Our next great challenge may be one that we have not worried about in many years: weight gain and obesity. General population trends of aging, obesity, and its complications improve the likelihood that more obese residents will enter long-term care facilities for both short-term rehabilitation and long-term stays. Decreased activity levels, the abundance of great-tasting food choices, larger portion sizes, and increased consumption of calorie-dense foods all contribute to create the potential for weight gain. In the older adult population, chronic illness, psychosocial factors, and certain medications such as steroids and antidepressants may also contribute.

Obesity and Disease Risk in Older Adults

From 1991 to 2000, the obesity rates of older Americans rose dramatically. Approximately 14.7% of older adults aged 60–69 and 11.4% of those over 70 years of age were considered obese in 1991. Those rates increased to 22.9% and 15.5% in 2000, an increase of 56% and 36%, respectively (1).1

Table. Obesity Rates, 1991 and 2000

Age

Percentage of obesity in 1991

Percentage of obesity in 2000

Rate of increase from 1991 to 2000

60—70

14.7%

22.9%

56%

>70

11.4%

15.5%

36%

Along with higher rates of obesity, older Americans are experiencing higher rates of obesity-related diseases. Obesity is a risk factor for four of the ten leading causes of death in the United States: coronary heart disease, type 2 diabetes, stroke, and several types of cancer. In addition, obese older adults report more limits to activity levels and more feelings of sadness and hopelessness than their more normal weight counterparts.2

Adults who are overweight are at increased risk of developing debilitating diseases, and as obesity levels increase so does the incidence of disease. Risk increases even further when overweight and obesity are combined with a high waist circumference.3

Estimates indicate that 70% of diabetes risk in the United States can be attributed to excess weight. There is a 41.9% higher prevalence of hypertension in obese men and a 37.8% higher prevalence in obese women. High blood cholesterol levels are 22% more likely in obese men and 27% more likely in obese women than their normal weight counterparts.4

Because of the relationship between obesity and the development of diseases and complications, costs associated with obesity are on the rise. A recent study revealed that 70-year-old obese adults would live about the same length of time as their normal weight counterparts. However, the obese adults would enjoy fewer disability free years of life and have higher rates of high blood pressure, heart disease, and diabetes. They would also cost the Medicare system about 34% more than their healthier, normal weight counterparts.1

Preventing Weight Gain

Regulatory requirements for menu guidelines challenge facilities to provide nutritious, well-balanced meals that are not overabundant in calories. It takes skill to develop a menu that provides all the required food items; balances color, flavor, and texture; and still keeps calories in line.

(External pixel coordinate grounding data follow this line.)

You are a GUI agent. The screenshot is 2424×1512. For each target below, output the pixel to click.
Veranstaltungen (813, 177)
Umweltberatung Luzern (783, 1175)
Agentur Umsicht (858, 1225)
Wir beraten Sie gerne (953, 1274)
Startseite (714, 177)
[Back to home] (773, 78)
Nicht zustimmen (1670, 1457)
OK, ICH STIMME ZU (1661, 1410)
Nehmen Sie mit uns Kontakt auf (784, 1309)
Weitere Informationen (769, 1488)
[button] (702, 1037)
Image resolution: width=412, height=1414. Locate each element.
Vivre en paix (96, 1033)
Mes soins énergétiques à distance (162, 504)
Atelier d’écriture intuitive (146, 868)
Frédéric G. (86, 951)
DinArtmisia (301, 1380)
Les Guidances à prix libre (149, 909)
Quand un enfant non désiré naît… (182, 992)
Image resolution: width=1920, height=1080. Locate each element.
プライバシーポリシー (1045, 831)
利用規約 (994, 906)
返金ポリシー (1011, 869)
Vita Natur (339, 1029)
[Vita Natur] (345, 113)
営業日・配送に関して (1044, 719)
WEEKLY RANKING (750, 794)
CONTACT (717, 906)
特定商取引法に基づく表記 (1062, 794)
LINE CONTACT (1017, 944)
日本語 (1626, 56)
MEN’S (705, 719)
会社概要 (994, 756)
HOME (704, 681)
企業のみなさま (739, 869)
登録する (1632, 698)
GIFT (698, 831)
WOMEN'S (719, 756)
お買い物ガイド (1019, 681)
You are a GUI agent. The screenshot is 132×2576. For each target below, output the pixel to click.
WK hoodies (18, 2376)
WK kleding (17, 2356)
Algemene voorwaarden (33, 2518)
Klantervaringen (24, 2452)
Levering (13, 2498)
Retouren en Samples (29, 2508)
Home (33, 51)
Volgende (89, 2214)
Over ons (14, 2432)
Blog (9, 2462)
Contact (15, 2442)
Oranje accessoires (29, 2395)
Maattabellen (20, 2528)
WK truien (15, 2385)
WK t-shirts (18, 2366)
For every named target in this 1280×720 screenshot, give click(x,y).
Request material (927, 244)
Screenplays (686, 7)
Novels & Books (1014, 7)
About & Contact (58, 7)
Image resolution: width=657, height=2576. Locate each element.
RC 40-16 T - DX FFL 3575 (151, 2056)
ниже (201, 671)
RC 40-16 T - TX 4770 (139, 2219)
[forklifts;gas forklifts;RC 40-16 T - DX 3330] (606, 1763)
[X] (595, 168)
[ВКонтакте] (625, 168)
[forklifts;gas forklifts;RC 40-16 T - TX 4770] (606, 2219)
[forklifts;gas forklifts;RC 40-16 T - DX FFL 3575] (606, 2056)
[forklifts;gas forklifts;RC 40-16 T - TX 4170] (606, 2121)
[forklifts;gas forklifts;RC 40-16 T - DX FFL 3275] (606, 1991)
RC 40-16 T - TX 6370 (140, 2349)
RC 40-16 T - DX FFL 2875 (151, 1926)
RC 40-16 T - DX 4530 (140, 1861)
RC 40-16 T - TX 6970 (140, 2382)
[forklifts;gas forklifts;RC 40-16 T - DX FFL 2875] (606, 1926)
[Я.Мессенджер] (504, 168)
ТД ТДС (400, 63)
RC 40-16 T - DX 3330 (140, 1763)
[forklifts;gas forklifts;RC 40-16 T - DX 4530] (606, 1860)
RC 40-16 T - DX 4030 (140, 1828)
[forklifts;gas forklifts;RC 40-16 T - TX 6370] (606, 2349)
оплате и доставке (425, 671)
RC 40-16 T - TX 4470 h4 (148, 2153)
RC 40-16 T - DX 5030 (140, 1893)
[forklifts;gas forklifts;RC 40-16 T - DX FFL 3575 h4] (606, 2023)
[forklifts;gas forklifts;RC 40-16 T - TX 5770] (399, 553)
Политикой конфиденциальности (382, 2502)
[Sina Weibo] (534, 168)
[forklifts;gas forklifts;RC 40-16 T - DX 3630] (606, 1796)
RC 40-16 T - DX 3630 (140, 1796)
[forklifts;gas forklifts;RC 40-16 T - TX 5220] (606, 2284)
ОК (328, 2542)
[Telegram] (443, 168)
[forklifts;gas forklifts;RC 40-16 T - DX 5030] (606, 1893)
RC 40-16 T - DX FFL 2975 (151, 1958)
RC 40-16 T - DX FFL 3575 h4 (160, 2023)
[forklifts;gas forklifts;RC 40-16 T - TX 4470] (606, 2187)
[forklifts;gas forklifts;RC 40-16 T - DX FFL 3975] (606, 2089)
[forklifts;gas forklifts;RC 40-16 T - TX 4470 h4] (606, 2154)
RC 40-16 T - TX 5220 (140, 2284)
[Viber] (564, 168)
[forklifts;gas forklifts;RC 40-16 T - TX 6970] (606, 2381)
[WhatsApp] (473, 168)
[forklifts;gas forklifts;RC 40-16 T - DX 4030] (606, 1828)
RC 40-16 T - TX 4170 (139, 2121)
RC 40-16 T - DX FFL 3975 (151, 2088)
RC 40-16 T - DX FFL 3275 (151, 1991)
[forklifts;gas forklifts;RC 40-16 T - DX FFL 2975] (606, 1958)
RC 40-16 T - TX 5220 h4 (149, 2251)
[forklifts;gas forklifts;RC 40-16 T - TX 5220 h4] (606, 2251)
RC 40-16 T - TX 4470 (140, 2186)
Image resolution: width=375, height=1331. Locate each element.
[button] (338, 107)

Sedentary lifestyles result in the need for fewer calories and thus contribute to weight gain. In addition, when residents are first admitted to a facility, the temptation to overeat may be overwhelming. This is especially true if they have come from a setting where access to food was a problem and are now in a setting that offers high-quality food with a multitude of choices.

As many of us have experienced firsthand, it's easier to gain weight than to lose it. Careful nutrition screening and weight monitoring can alert facility staff and attending physicians to potential problems with weight gain. Early identification allows the opportunity to provide nutrition counseling, encourage increased activity, and/or offer a special diet for weight control.

Advantages of Weight Loss

For residents who are struggling with obesity, weight loss may help reduce the risk of chronic disease, and for those who already have the disease, weight loss may help to control those diseases that tend to be worsened by obesity.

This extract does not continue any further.